Thursday, October 12, 2017

When the Blackshirts were stopped in their tracks!



Andy Brooks with London, Italian and Greek comrades by the mural

by New Worker correspondent
 Hundreds of thousands of anti-fascists took to the streets of London’s East End on Sunday 4th October, 1936 to stop Sir Oswald Mosley’s fascist Blackshirts marching through a predominantly Jewish part of London. Communists played a major part in the mobilisation along with members of the Independent Labour Party and the Jewish Ex-Servicemen’s Association, and their efforts were recalled by British, Italian and Greek communists at a ceremony in London’s historic East End last weekend.
London communists joined comrades from Greece and Italy at the Cable Street mural on Saturday to remember the Cable Street fighters and all the anti-fascists who fought in the Second World War for a better world.
NCP leader Andy Brooks and Alfredo Maira from the Communist Party of Italy’s Pietro Secchia (UK) branch paid tribute to the East Enders’ heroic stand against fascism that stopped the Blackshirts in their tracks in 1936.

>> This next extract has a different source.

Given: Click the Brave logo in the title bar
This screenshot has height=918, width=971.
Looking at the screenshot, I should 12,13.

On the eve of the Mosley march the Daily Worker warned that: “The fascists are pouring out unimaginable filth against the Jews. The attack on the Jews has been the well-known device of every bloodthirsty, reactionary, unpopular regime for centuries.” The issue was “not merely a question of elementary human rights…the attack on the Jews is the beginning of the attack to wipe out the socialist movement, trade unionism and democracy in Britain.”
On the day some 3,000 Blackshirts and thousands of police were met by a hostile crowd who had erected barricades to stop the fascists marching. After hours of clashes with the police and many arrests the police told Mosley that the march would have to be abandoned.

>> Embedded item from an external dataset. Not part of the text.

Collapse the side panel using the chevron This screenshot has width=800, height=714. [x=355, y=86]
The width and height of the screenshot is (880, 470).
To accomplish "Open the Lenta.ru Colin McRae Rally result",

The massive mural, painted by a number of local artists, was started in 1979 and finally completed in 1983. The work has been vandalised by fascists several times but it was substantially restored in 2011.
 The design was based on original photographs of the battle and the buildings of the day. Some of the people who took part in the battle are depicted in the mural along with others who symbolise the people of the East End today.